Przypominamy fragmenty kolejnej rozmowy z ś.p. Kornelem Morawieckim, która odbyła się w październiku 2008 roku. Wywiad Łukasza Medekszy powstał na potrzeby kwartalnika „Pamięć i przyszłość”. Obywatelska, nr 210, 17-30.01.2020 r.

Łukasz Madeksza: Jak opisałby Pan strukturę Solidarności Walczącej?

Kornel Morawiecki: Była nieuporządkowana. Jeden z moich kolegów, Jurek Pietraszko, matematyk, mówił, że to była struktura chaosu. Sam zresztą działał w SW. Wydawał pisma podziemne.

W dokumencie „Głową mur przebijesz” opowiadającym o Solidarności Walczącej inny naukowiec porównuje jej strukturę do fraktala.

To prof. Andrzej Kisielewicz. Też matematyk. Przez dłuższy czas wraz z żoną redagował pismo „Solidarność Walcząca”, Ale mnie najbardziej odpowiada analogia, którą zaproponował jeden z założycieli SW Andrzej Myc. Biochemik. Mówi, że struktura SW była jak glon, który rośnie tam, gdzie może. Na pewno w tych wszystkich efektownych porównaniach jest pewna przesada. Ale nie byliśmy organizacją spionowaną, gdzie jest podległość, szczeble i drzewko zależności.

W SW było chyba pewne napięcie pomiędzy zasadą hierarchiczności a ową fraktaloidalnością, prawda?

W takiej podziemnej organizacji największą motywację do działania dają założone cele.

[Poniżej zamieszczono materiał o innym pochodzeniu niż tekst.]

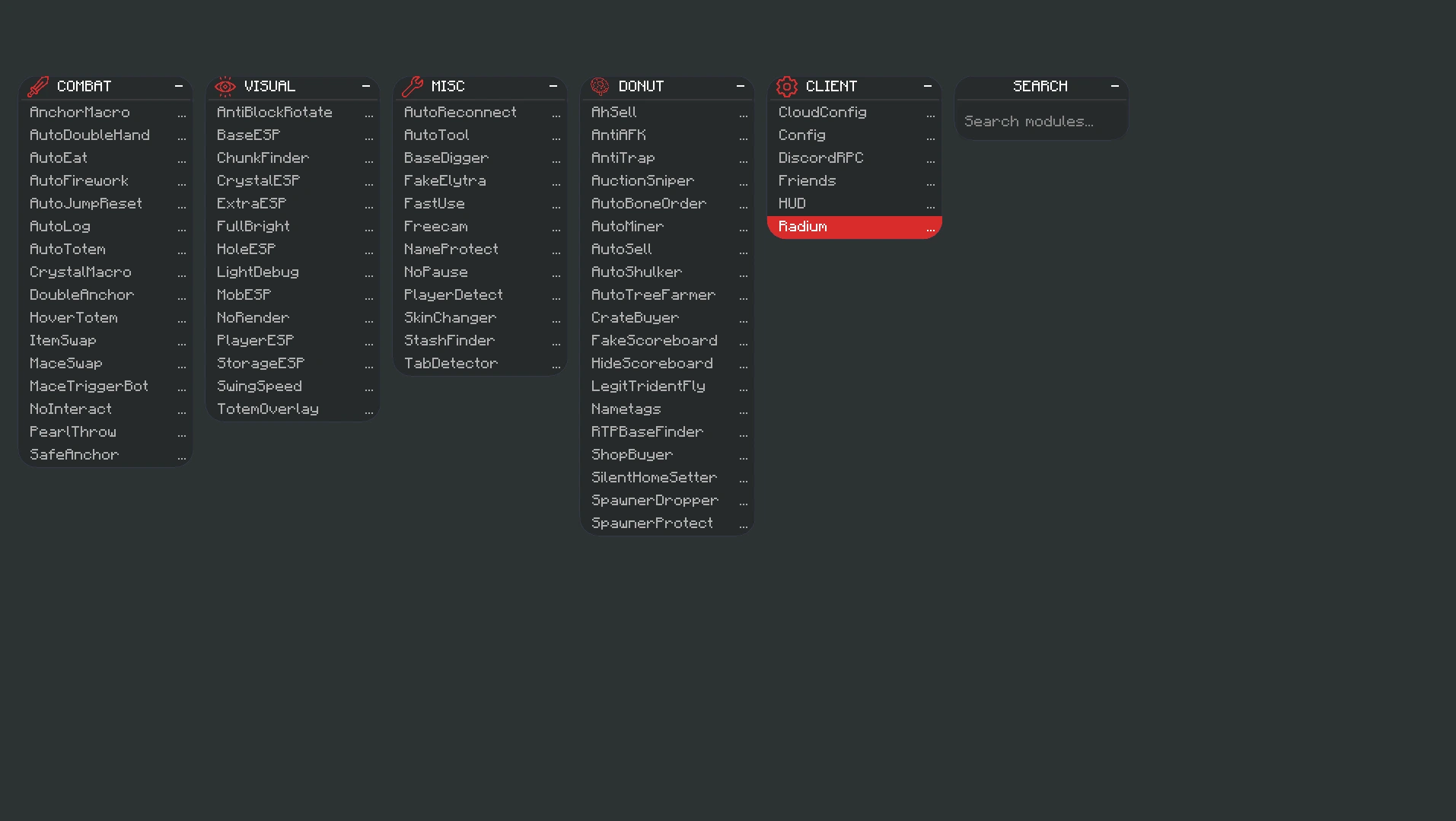Click the MISC wrench icon

point(412,86)
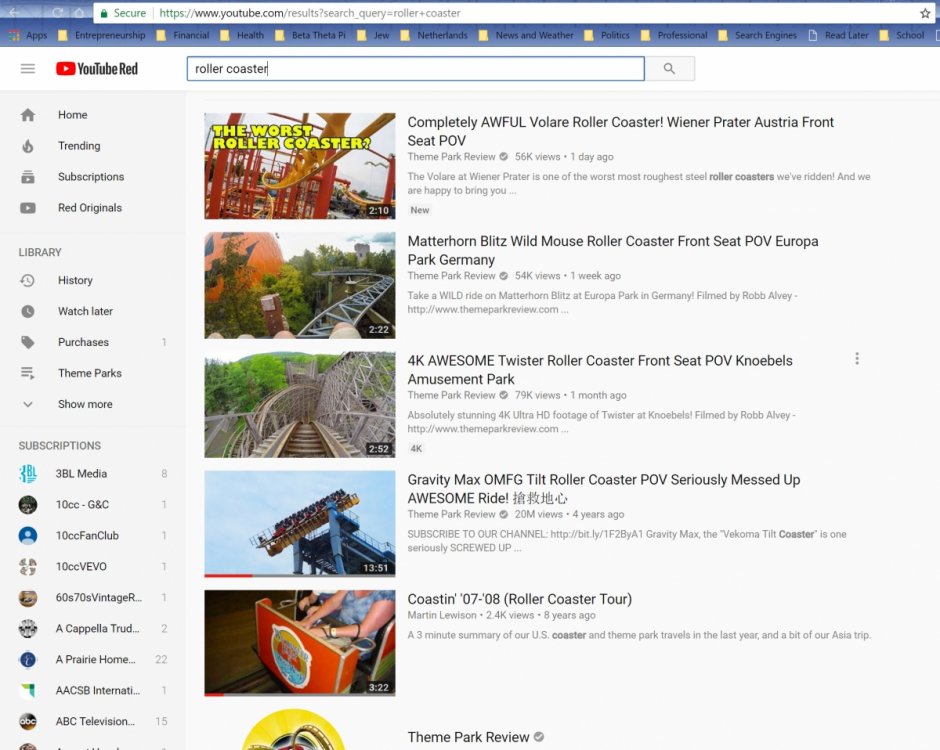Expand Show more in Library
The image size is (940, 750).
[85, 405]
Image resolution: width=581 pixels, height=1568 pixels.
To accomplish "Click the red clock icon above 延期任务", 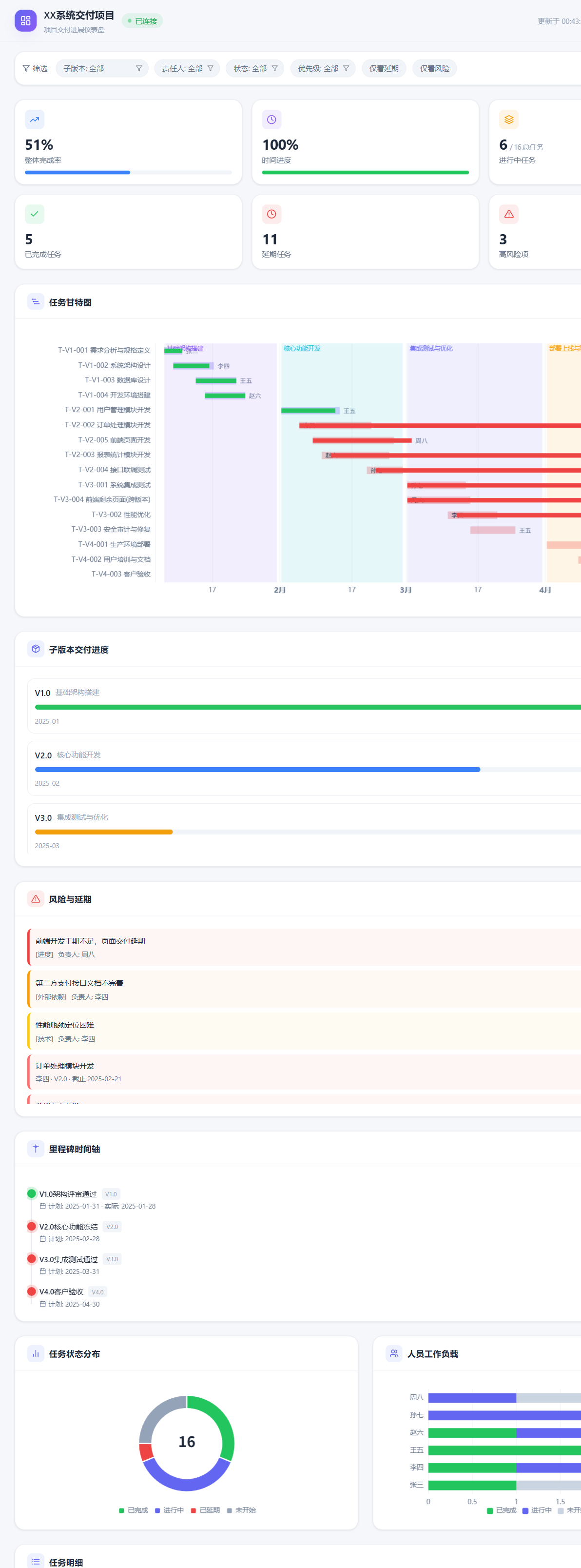I will click(x=271, y=214).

Ważna jest też identyfikacja ze strukturą, zaufanie i przyjacielskie stosunki z kolegami, którzy robią, podobne rzeczy. Element formalnego podporządkowania jest drugorzędny. Przecież gdy byłem przewodniczącym SW, jeden z członków naszej Rady, Władek Sidorowicz, powiedział któregoś dnia, że nie chce w niej zasiadać, bo uważa, że nasze metody są nieskuteczne. I po prostu zrezygnował. Każdy miał do tego prawo.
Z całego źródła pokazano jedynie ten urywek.